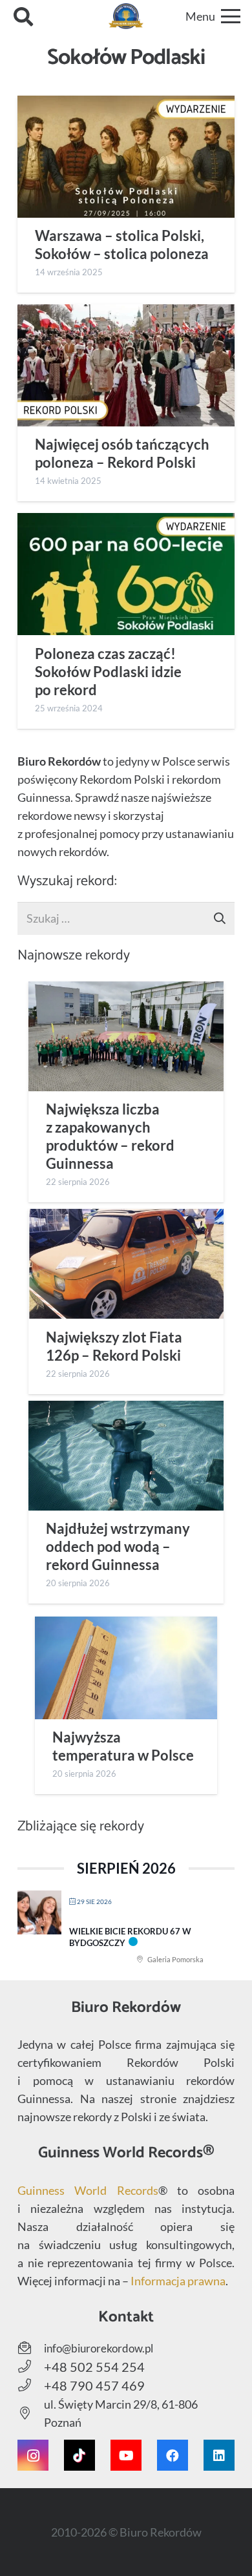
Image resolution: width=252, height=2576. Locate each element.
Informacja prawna (178, 2281)
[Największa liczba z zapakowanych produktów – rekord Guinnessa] (126, 1036)
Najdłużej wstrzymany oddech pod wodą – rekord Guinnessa (118, 1546)
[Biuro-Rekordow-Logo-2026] (126, 16)
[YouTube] (126, 2455)
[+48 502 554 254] (30, 2366)
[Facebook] (172, 2455)
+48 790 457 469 (94, 2385)
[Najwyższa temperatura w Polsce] (126, 1668)
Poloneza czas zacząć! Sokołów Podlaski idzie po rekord (108, 671)
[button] (23, 16)
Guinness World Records (87, 2190)
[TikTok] (79, 2455)
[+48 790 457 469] (30, 2385)
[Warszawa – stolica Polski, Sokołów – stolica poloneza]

■ THE PROBLEM ■
Return the entries above exactly as they appear. Pictures should not be copied.

■ REPLY TO THE TASK ■
Image resolution: width=252, height=2576. Locate each element.
Informacja prawna (178, 2281)
[Największa liczba z zapakowanych produktów – rekord Guinnessa] (126, 1036)
Najdłużej wstrzymany oddech pod wodą – rekord Guinnessa (118, 1546)
[Biuro-Rekordow-Logo-2026] (126, 16)
[YouTube] (126, 2455)
[+48 502 554 254] (30, 2366)
[Facebook] (172, 2455)
+48 790 457 469 (94, 2385)
[Najwyższa temperatura w Polsce] (126, 1668)
Poloneza czas zacząć! Sokołów Podlaski idzie po rekord (108, 671)
[button] (23, 16)
Guinness World Records (87, 2190)
[TikTok] (79, 2455)
[+48 790 457 469] (30, 2385)
[Warszawa – stolica Polski, Sokołów – stolica poloneza]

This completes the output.